> **Task data**:
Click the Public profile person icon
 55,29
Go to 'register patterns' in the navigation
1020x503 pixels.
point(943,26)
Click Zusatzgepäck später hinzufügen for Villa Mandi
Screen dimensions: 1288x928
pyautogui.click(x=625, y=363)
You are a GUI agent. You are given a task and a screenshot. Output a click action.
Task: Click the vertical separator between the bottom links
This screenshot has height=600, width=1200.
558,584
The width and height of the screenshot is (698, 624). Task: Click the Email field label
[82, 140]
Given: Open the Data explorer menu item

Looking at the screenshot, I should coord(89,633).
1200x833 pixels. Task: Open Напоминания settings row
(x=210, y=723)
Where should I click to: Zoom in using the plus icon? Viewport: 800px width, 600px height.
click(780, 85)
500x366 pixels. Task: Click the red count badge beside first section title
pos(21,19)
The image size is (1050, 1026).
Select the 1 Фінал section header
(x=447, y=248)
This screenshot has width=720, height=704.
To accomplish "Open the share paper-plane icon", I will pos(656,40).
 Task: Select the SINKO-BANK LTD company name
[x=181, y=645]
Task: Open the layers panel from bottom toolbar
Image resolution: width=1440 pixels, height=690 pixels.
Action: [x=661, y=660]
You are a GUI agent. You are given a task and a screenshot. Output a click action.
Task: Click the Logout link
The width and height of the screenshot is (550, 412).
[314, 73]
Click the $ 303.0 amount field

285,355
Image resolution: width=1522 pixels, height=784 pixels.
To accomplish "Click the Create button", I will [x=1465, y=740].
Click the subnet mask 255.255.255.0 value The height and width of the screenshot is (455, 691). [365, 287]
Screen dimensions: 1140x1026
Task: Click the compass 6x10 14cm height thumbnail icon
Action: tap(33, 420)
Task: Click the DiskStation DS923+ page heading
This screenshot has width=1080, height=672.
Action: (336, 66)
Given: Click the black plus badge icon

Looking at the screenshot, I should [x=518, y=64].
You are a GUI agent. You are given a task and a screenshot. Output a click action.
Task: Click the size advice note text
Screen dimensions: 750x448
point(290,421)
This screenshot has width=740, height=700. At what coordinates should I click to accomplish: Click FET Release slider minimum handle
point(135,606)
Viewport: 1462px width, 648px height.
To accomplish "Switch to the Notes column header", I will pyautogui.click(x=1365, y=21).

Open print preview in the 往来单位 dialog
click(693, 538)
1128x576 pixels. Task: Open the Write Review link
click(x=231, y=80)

> **What you need to do**:
Your task is to transcribe the material, which must come out exactly as written.

> **Solution to the exercise**:
Click the Public profile person icon
 55,29
Go to 'register patterns' in the navigation
1020x503 pixels.
point(943,26)
Click Zusatzgepäck später hinzufügen for Villa Mandi
Screen dimensions: 1288x928
pyautogui.click(x=625, y=363)
You are a GUI agent. You are given a task and a screenshot. Output a click action.
Task: Click the vertical separator between the bottom links
This screenshot has height=600, width=1200.
558,584
The width and height of the screenshot is (698, 624). Task: Click the Email field label
[82, 140]
Given: Open the Data explorer menu item

Looking at the screenshot, I should coord(89,633).
1200x833 pixels. Task: Open Напоминания settings row
(x=210, y=723)
Where should I click to: Zoom in using the plus icon? Viewport: 800px width, 600px height.
click(780, 85)
500x366 pixels. Task: Click the red count badge beside first section title
pos(21,19)
The image size is (1050, 1026).
Select the 1 Фінал section header
(x=447, y=248)
This screenshot has width=720, height=704.
To accomplish "Open the share paper-plane icon", I will pos(656,40).
 Task: Select the SINKO-BANK LTD company name
[x=181, y=645]
Task: Open the layers panel from bottom toolbar
Image resolution: width=1440 pixels, height=690 pixels.
Action: [x=661, y=660]
You are a GUI agent. You are given a task and a screenshot. Output a click action.
Task: Click the Logout link
The width and height of the screenshot is (550, 412).
[314, 73]
Click the $ 303.0 amount field

285,355
Image resolution: width=1522 pixels, height=784 pixels.
To accomplish "Click the Create button", I will [x=1465, y=740].
Click the subnet mask 255.255.255.0 value The height and width of the screenshot is (455, 691). [365, 287]
Screen dimensions: 1140x1026
Task: Click the compass 6x10 14cm height thumbnail icon
Action: tap(33, 420)
Task: Click the DiskStation DS923+ page heading
This screenshot has width=1080, height=672.
Action: (336, 66)
Given: Click the black plus badge icon

Looking at the screenshot, I should [x=518, y=64].
You are a GUI agent. You are given a task and a screenshot. Output a click action.
Task: Click the size advice note text
Screen dimensions: 750x448
point(290,421)
This screenshot has width=740, height=700. At what coordinates should I click to accomplish: Click FET Release slider minimum handle
point(135,606)
Viewport: 1462px width, 648px height.
To accomplish "Switch to the Notes column header", I will pyautogui.click(x=1365, y=21).

Open print preview in the 往来单位 dialog
click(693, 538)
1128x576 pixels. Task: Open the Write Review link
click(x=231, y=80)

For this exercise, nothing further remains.